[Input for this task]
────

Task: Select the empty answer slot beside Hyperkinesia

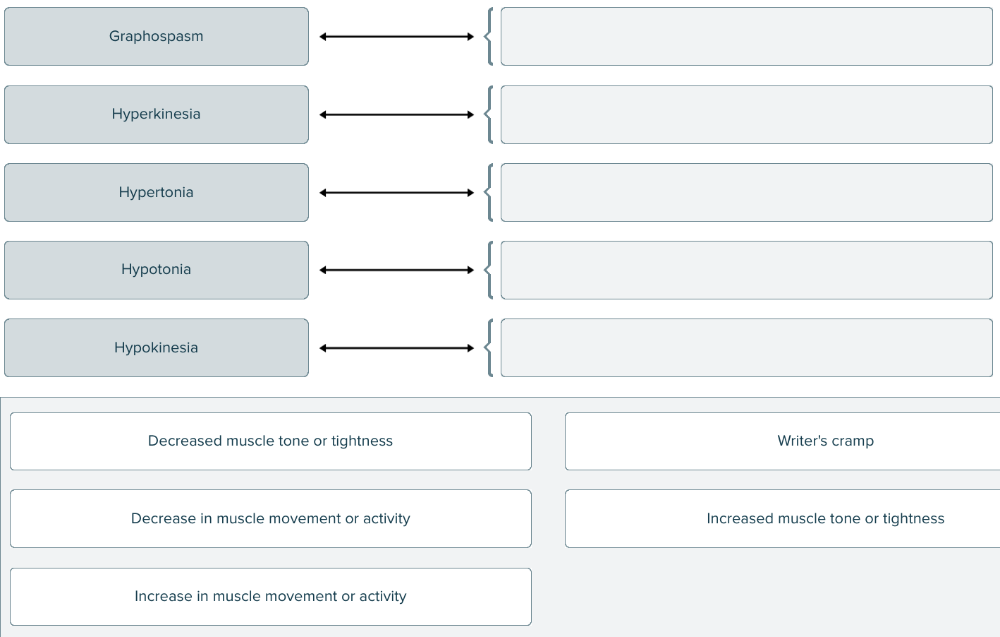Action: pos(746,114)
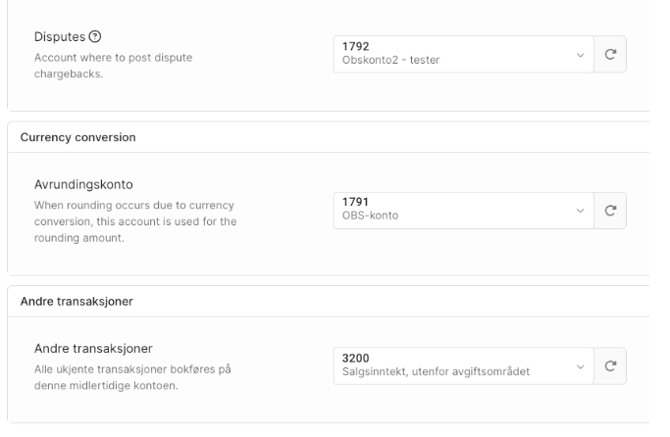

────

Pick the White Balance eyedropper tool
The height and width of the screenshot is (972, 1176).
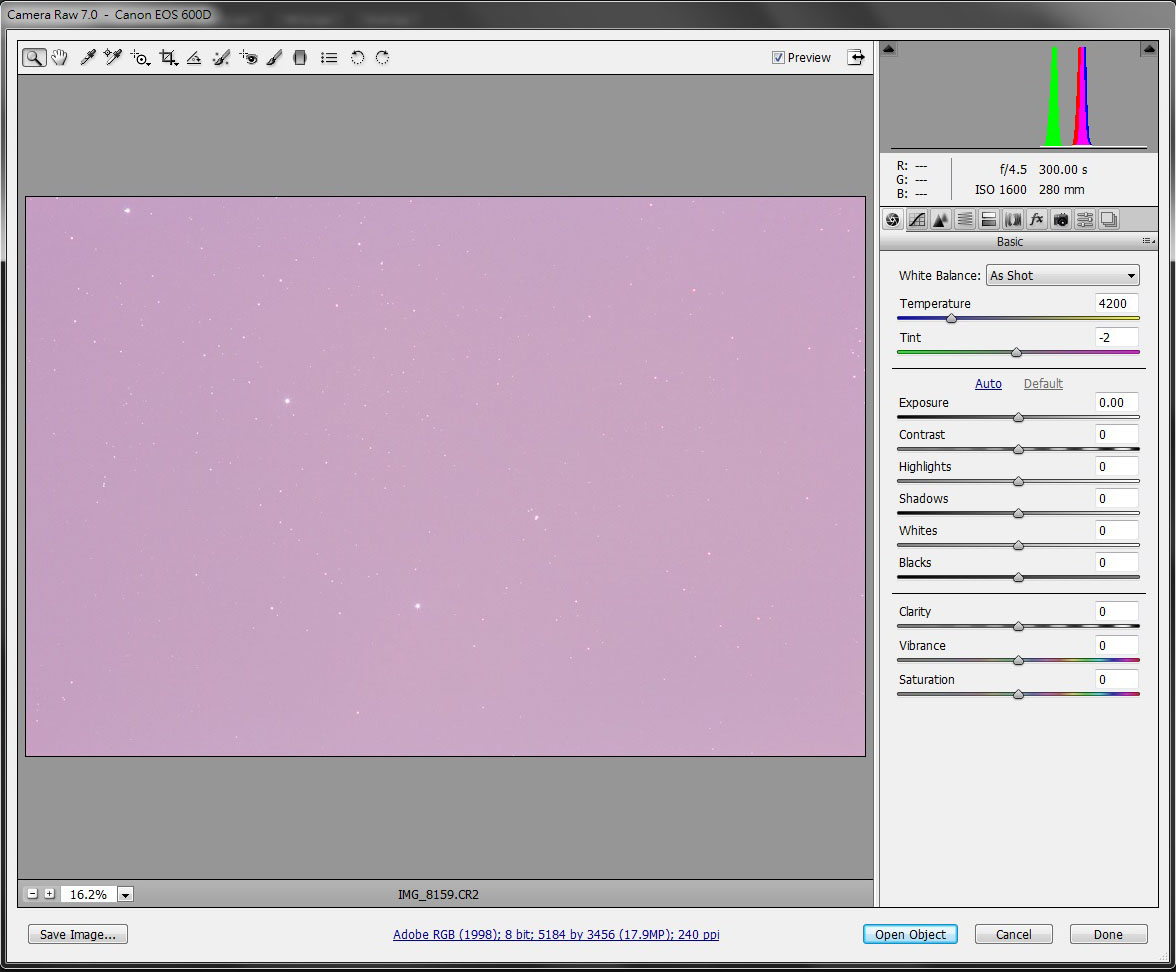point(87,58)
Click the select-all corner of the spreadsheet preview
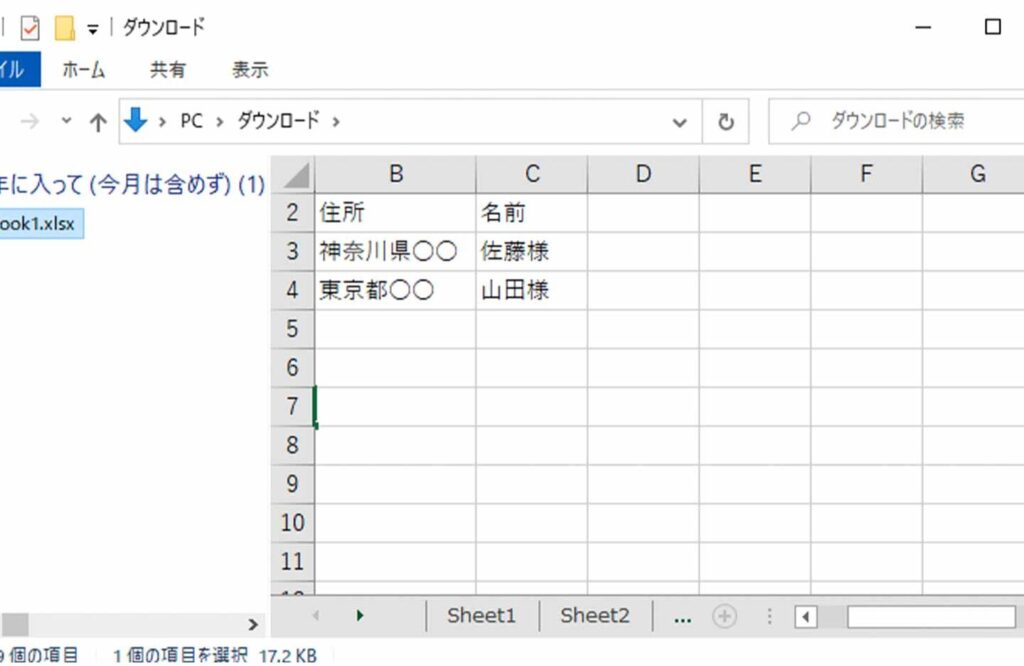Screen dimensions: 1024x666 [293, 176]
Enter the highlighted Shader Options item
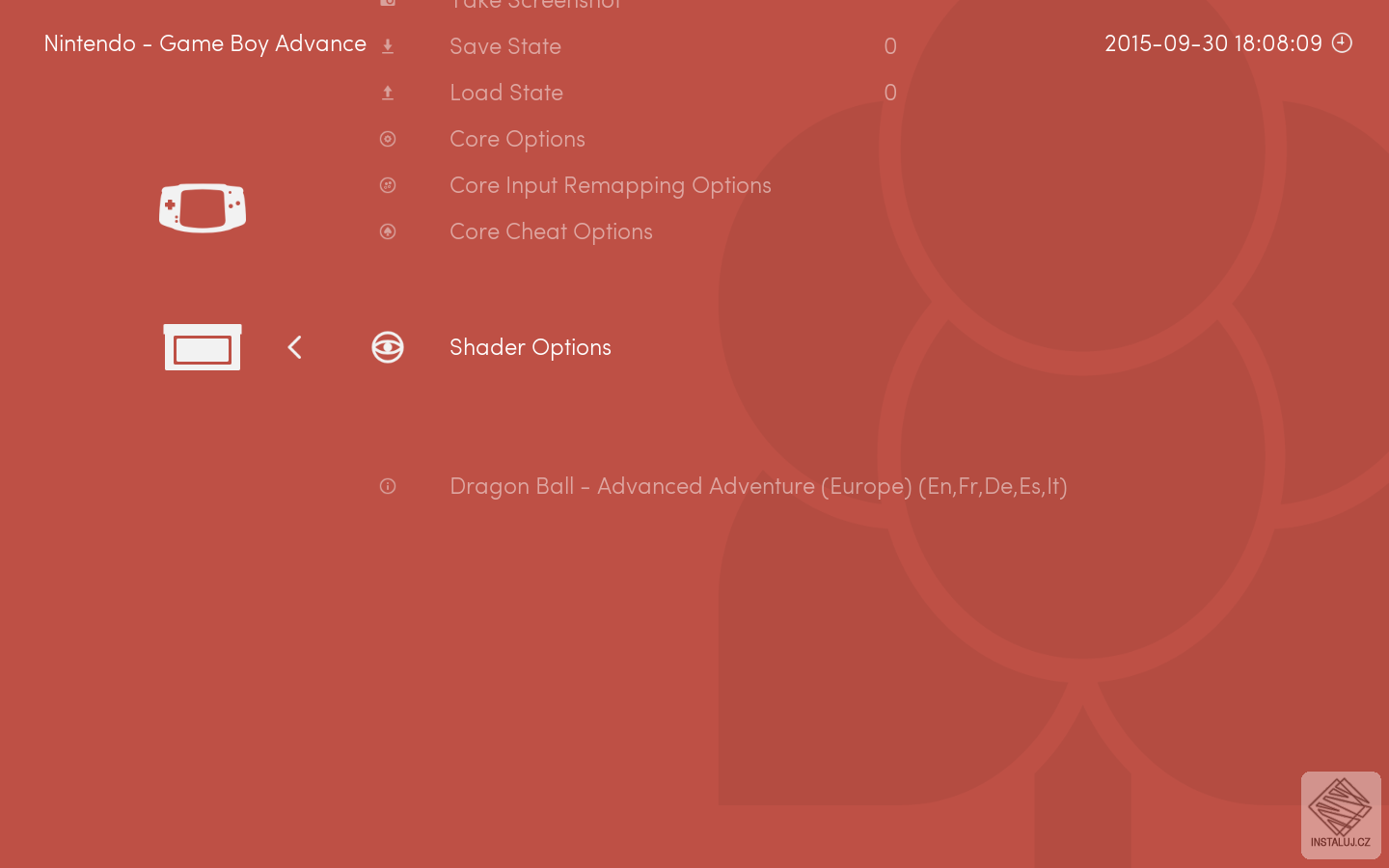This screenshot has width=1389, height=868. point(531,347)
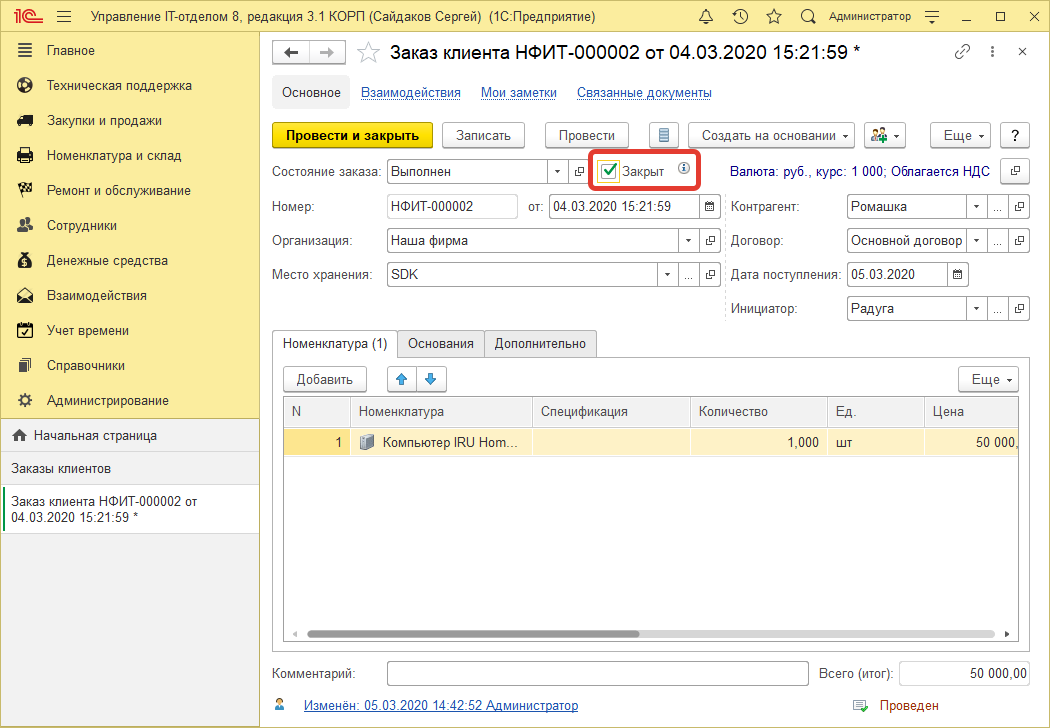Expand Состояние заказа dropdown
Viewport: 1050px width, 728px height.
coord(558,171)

────

[Your task] Rewrite the records from the line containing "Pick the White Balance eyedropper tool" through the line containing "coord(558,171)", replacing "spreadsheet preview" with "table preview" and changing nothing else. Give back only those lines, and leave the pictures out.

[Finished exercise]
Pick the White Balance eyedropper tool
The height and width of the screenshot is (972, 1176).
point(87,58)
Click the select-all corner of the table preview
Screen dimensions: 1024x666 [293, 176]
Enter the highlighted Shader Options item
This screenshot has width=1389, height=868. point(531,347)
Expand Состояние заказа dropdown
Viewport: 1050px width, 728px height.
coord(558,171)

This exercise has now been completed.